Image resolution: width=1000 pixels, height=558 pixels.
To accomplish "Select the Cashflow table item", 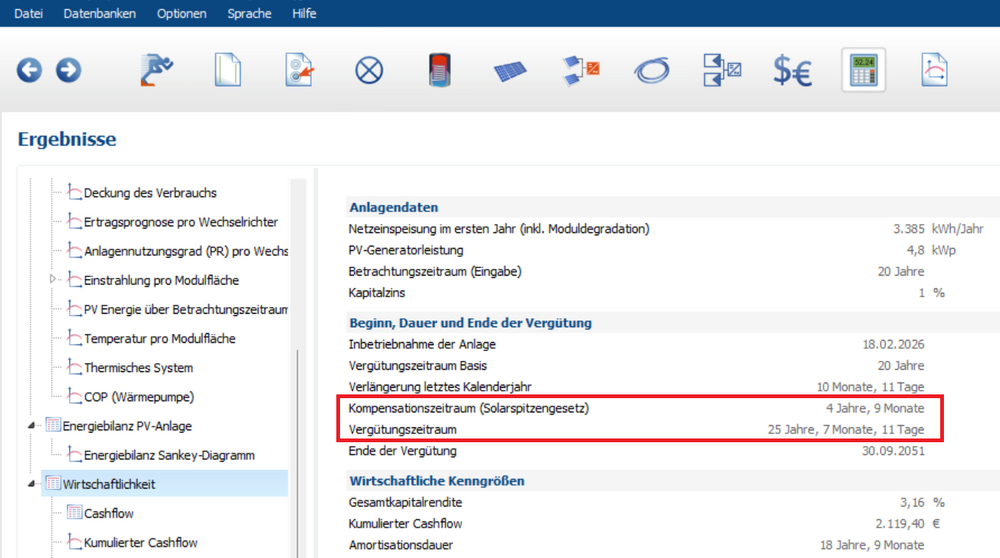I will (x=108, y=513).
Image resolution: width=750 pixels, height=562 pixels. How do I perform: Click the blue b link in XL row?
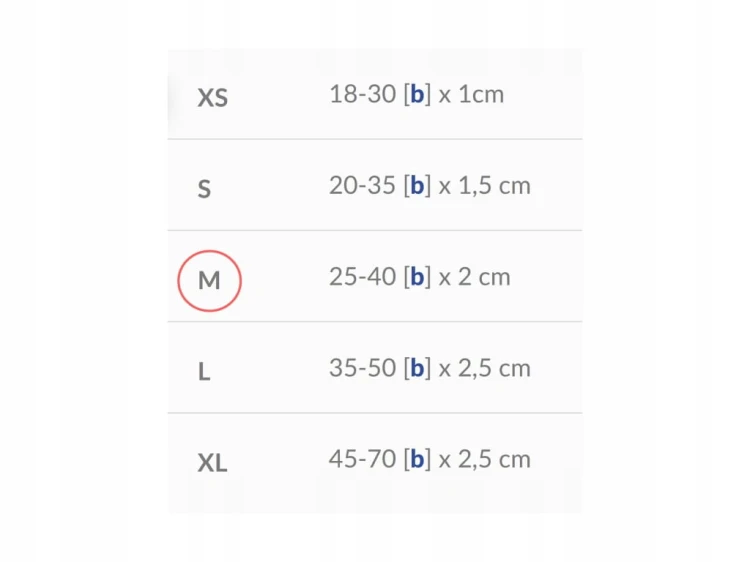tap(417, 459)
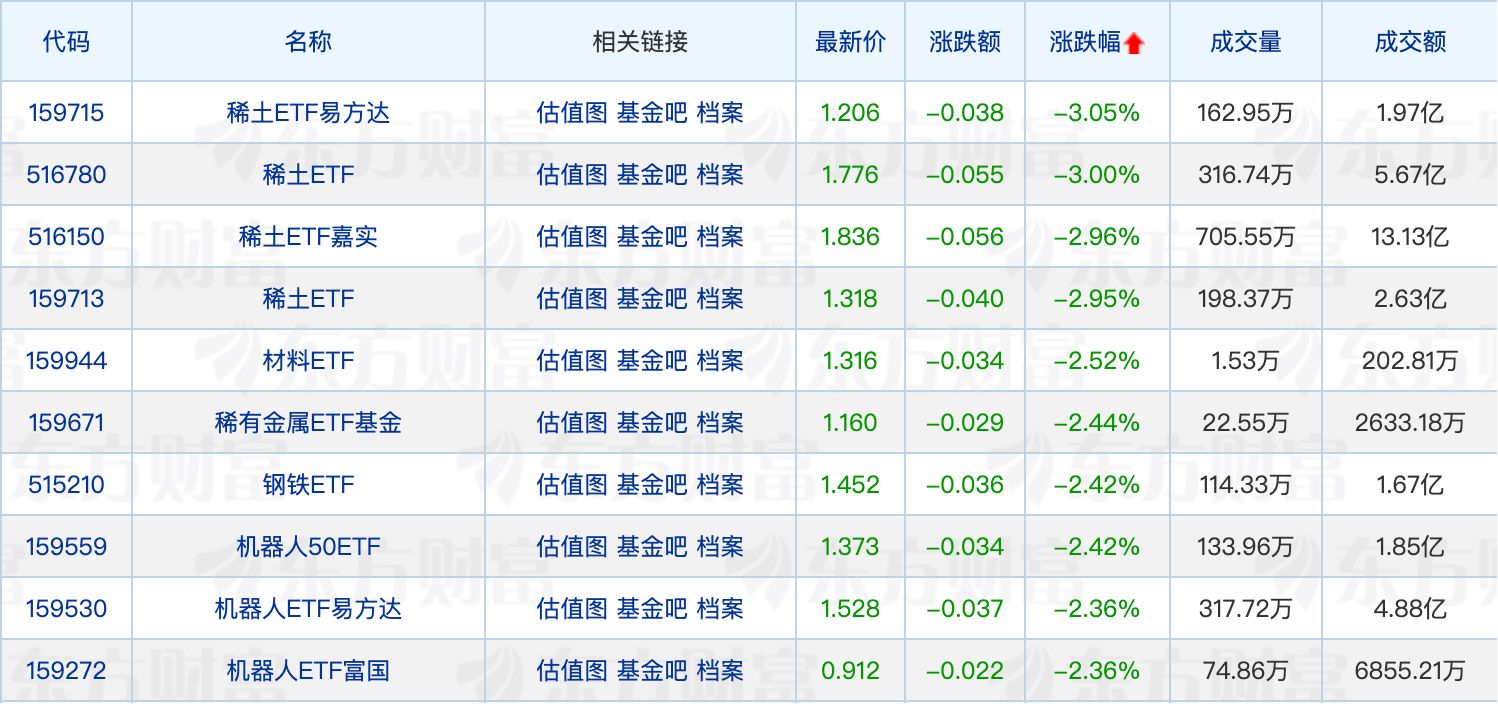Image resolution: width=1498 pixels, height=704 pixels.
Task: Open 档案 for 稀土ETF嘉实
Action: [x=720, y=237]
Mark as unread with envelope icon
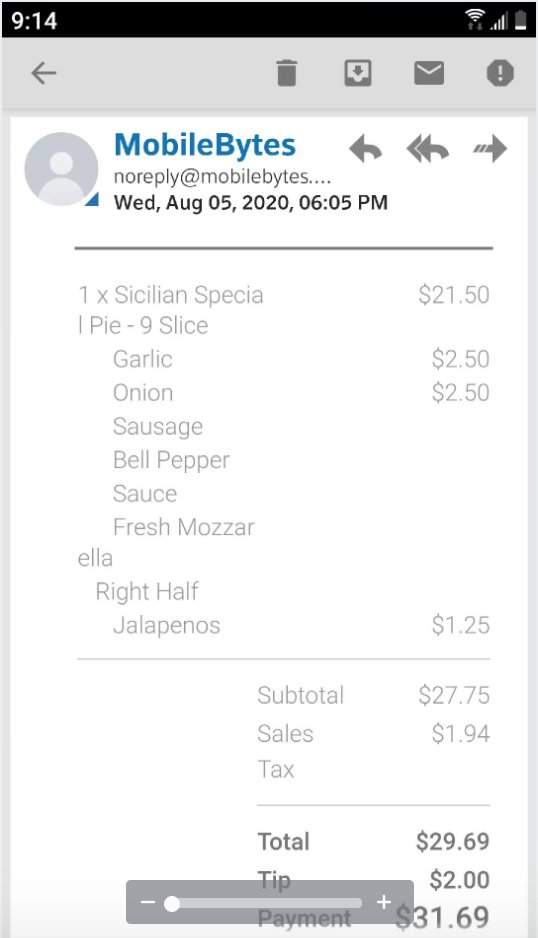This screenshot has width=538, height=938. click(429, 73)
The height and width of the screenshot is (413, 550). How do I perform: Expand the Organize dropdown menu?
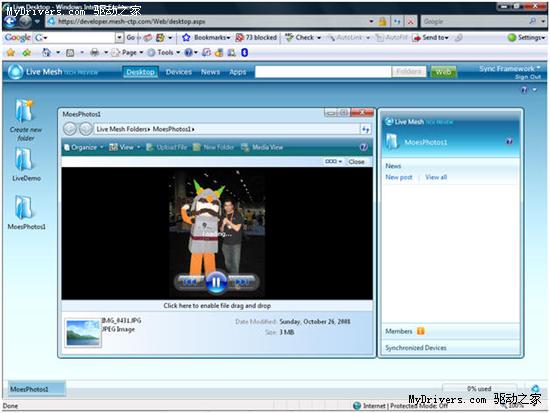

━━━━━━━━━━━━━━━━

__EXERCISE__
Starting at the line that contains "Image resolution: width=750" and continuing through the last of the lines above, arrange those lines as a Markdown table with the columns Row and Line, numbering each row and skipping blank lines. Leave the pictures out.

__COMPLETED TASK__
| Row | Line |
|---|---|
| 1 | Image resolution: width=750 pixels, height=562 pixels. How do I perform: Click the blue b link in XL row? |
| 2 | tap(417, 459) |
| 3 | Image resolution: width=1498 pixels, height=704 pixels. |
| 4 | Task: Open 档案 for 稀土ETF嘉实 |
| 5 | Action: [x=720, y=237] |
| 6 | Mark as unread with envelope icon |
| 7 | This screenshot has width=538, height=938. click(429, 73) |
| 8 | The height and width of the screenshot is (413, 550). How do I perform: Expand the Organize dropdown menu? |